If I could dedicate a song to Past Lives, it would be “Heartbreaker” by Pat Benatar because I am devastated. Fueled by possibilities, pining, and yearning, Past Lives is one of the best films to come out in recent years. Nothing has captured the multifaceted nature of love so perfectly since 2019’s Portrait of a Lady on Fire.
Celine Song, a Columbia grad best known for her work as a brilliant playwright, dazzles the screen with her feature-length debut about possible soulmates caught up in cosmic complications. We follow Nora (Greta Lee) and Hae Sung (Teo Yoo) throughout three different points of their lives. First, they are childhood friends who slowly fall for the innocent charms of puppy love. Their paths diverge, figuratively and literally, when Nora’s family immigrates to Canada, and Hae Sung stays behind.

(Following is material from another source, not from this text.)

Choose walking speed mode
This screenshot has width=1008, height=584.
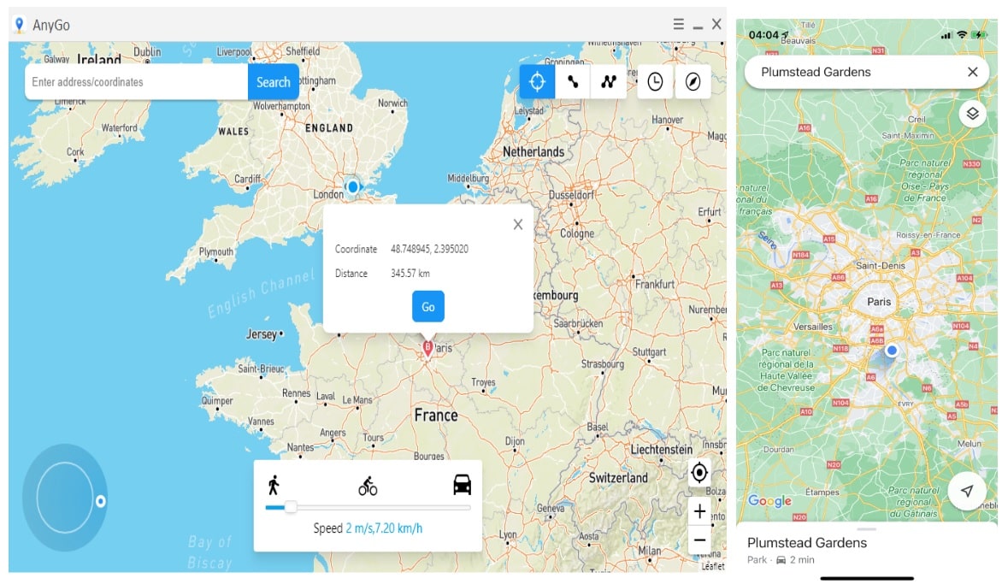coord(274,486)
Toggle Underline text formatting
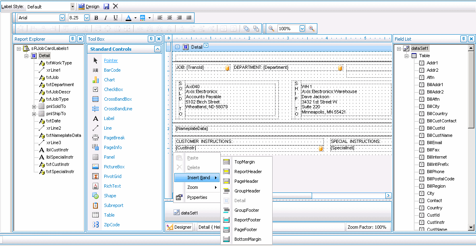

Twelve years pass, and Nora is now a playwriting student in New York City. With a stroke of luck (and the help of Facebook), Hae Sung and Nora reconnect. Soon they’re swept up in possibilities and fantasies of what would happen if they could see each other again. What would happen if this were to turn into something more? But the problem is that they have new lives now. There are new responsibilities, and everything becomes cumbersome and overwhelming. Despite this, they remain with the promise of someday, and we stand fully invested.
Over the course of twelve more years, they finally see each other again when Hae Sung travels to New York to see Nora. However…Nora finds herself married to Arthur (John Magaro).
Past Lives pulses with longing as it explores the concept of “In Yun,” a Korean belief that fate stems from two people’s connection in a previous life. Song shared during an interview at Sundance that the inspiration for the film ultimately came from personal experience.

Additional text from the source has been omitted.